Contention Over Graduate Student Unionization Continues

The University and GSU are currently engaged in a legal dispute over whether graduate students should be recognized as workers under the National Labor Relations Act.


By Tyrone Lomax and Rachana Muppa

Students gathered on the quad Thursday afternoon in support of Graduate Students United (GSU) in an attempt to persuade administrators to voluntarily recognize GSU as a union without the need for a formal vote.  
Faculty and students rallied with signs and buttons to listen to GSU members and allies talk about the shortcomings of current graduate student conditions and the need for GSU’s official recognition under the National Labor Relations Board (NLRB). According to GSU's count, 250-300 people attended the rally. 
A GSU member named Clara, who asked The Maroon to refrain from using her last name, was excited by turnout. “The solidarity speakers and all our graduate speakers did a fantastic job of communicating why this is important and why we’re going to keep fighting for union even as the University tries to block our efforts to do that,” she said. 
According to union supporters, delays in the unionization process increase the likelihood that appointees to the NLRB by President Donald Trump will reverse an Obama-era decision that recognized graduate students as workers at Columbia University under the National Labor Relations Act (NLRA).  
GSU organizer Claudio Sansone argued, “The administration lawyers have been delaying as much as possible. They’ve been calling many witnesses and belittling the witness with simple questions just to take up time, putting people under a lot of pressure.” 
According to Sansone, University lawyers still have at least four or five days to call their dean and faculty witnesses before GSU could bring forth their own. “We want to give [the University] another chance to recognize us without a vote if they can trust the number of people they see out here today,” he said. 
Will Kong, an organizer who spoke at the event, pointed to the current state of graduate health care as a problem that could be solved by unionization.  
“Graduate students pay 5,000 dollars every year, which is roughly a fourth to a fifth of our annual income. With a union, we would be able to reduce that to maybe [3,000]. Maybe get a plan that has a zero-dollar deductible so we’re not paying 5,000 dollars for the privilege of paying another fucking 500 dollars to get healthcare,” Kong said. 
In an e-mail sent to The Maroon, University spokesperson Jeremy Manier noted that the University is committed to graduate students’ health care by citing previous expansions to graduate students’ insurance coverage. Manier also referenced the University’s partnership with the Student Health Advisory Board, as evidence of how “the University works to ensure that U-SHIP deductibles and co-pays are kept as low as possible.” 
The morning of the rally, Dean of Students in the University Michele Rasmussen sent an e-mail to graduate students and faculty, stating that the ongoing hearings were “proceeding fairly, with serious arguments and testimony.” She reaffirmed the University’s position that graduate students are primarily students, and that teaching is part of fulfilling a degree requirement. 

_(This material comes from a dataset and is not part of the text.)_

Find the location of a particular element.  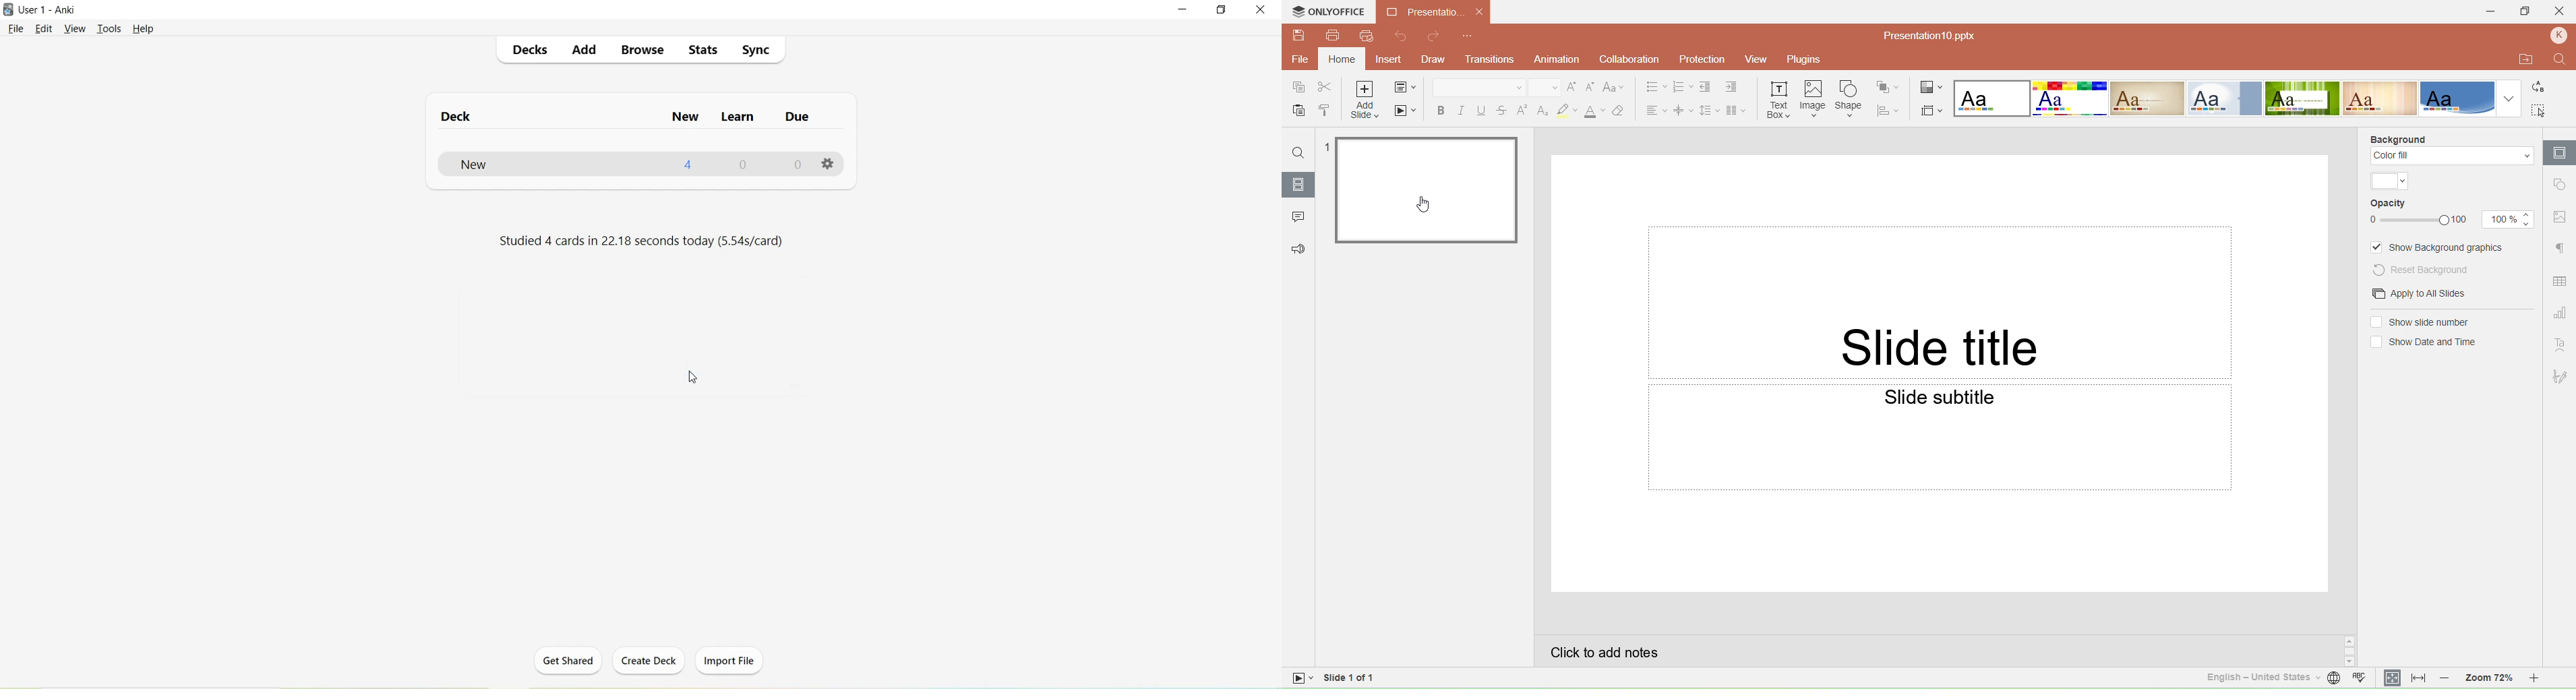

Options is located at coordinates (831, 164).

Rasmussen’s e-mail supplied legal documents relevant to the University’s current case with GSU in response to student requests. According to the e-mail, the documents are intended to supply graduate students with more information so that they form unbiased opinions about unionizing. The email also claimed that union supporters “distorted the testimonies and substantive cases being presented”, which necessitated balanced discourse. 
In response to the GSU rally and alleged distortions Manier stated that “…it is important to consider [forming a labor union] carefully through lawful NLRB processes and reasoned discussion on campus,” he said. “Such discourse cannot be thoroughly conveyed through 140-character tweets, some of which purport to summarize detailed and extensive testimony on the academic development of graduate students.” 

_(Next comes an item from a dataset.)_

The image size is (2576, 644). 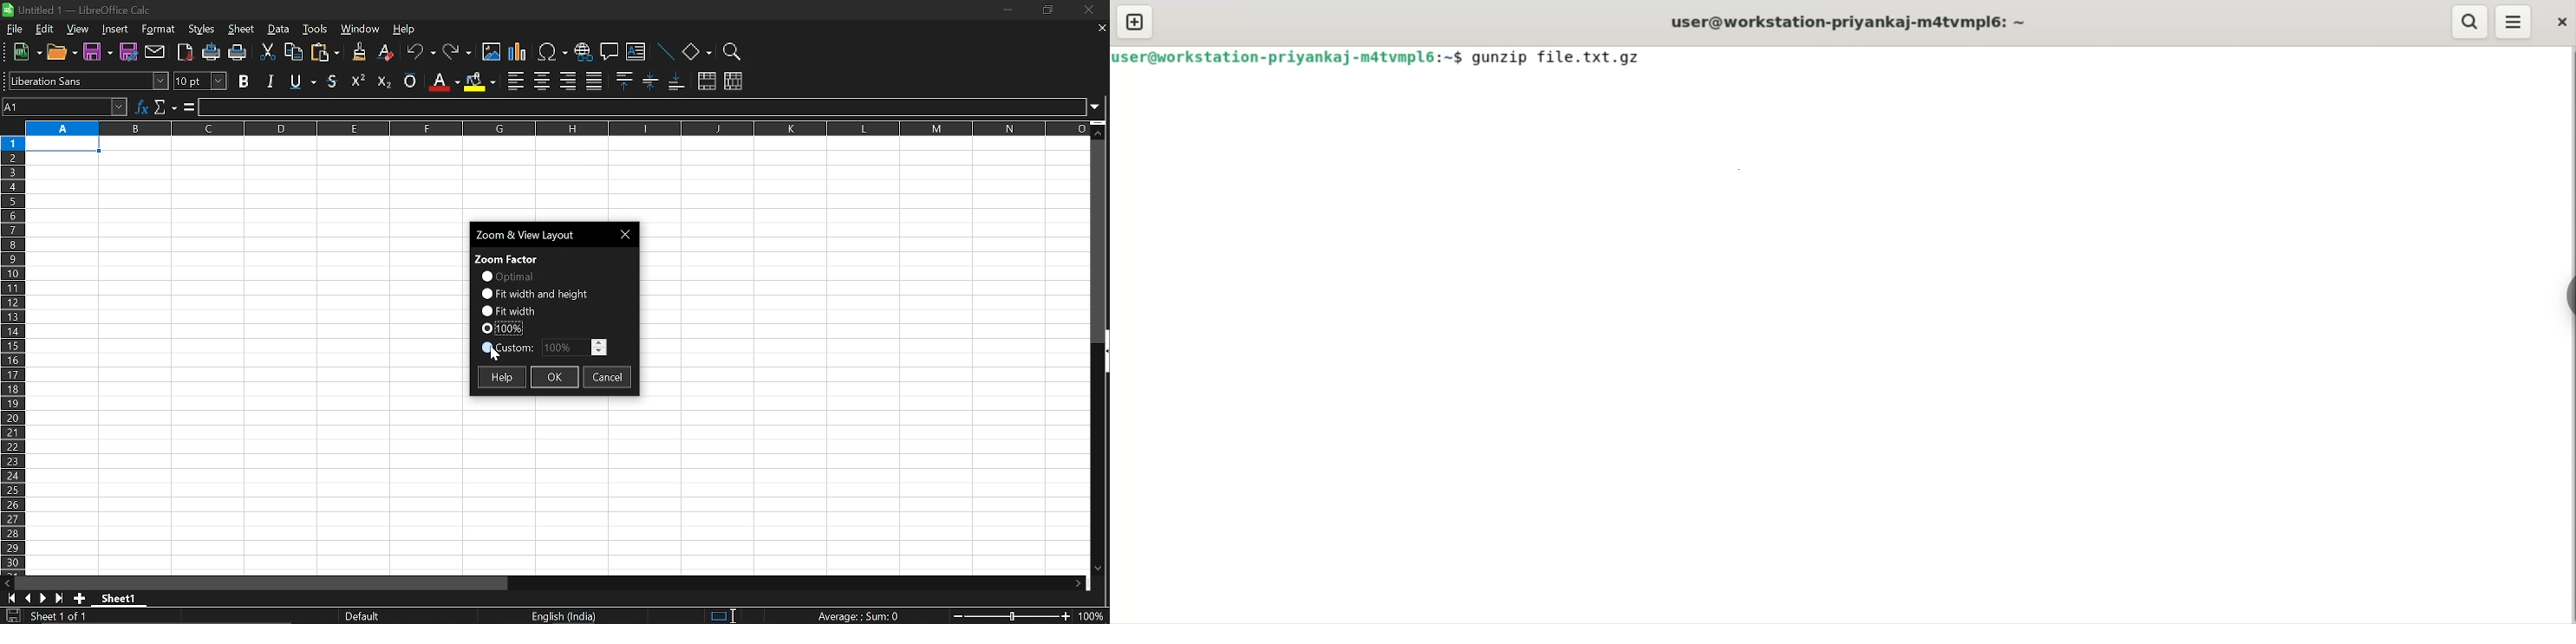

The legal dispute between the University and GSU is over whether graduate students should be recognized as workers under the NLRA. The ongoing court hearings will determine if GSU members will conduct a unionization election. If the election were to receive a majority of supporting votes, GSU would gain official recognition under the NLRB, granting their members legal representation against the University.  
The University has challenged which students GSU seeks to represent—saying, for instance, that students pursuing master’s degrees should not be included—and the time and manner of the election, which the University says should be postponed until September when students return to campus if an election cannot be completed by May 31.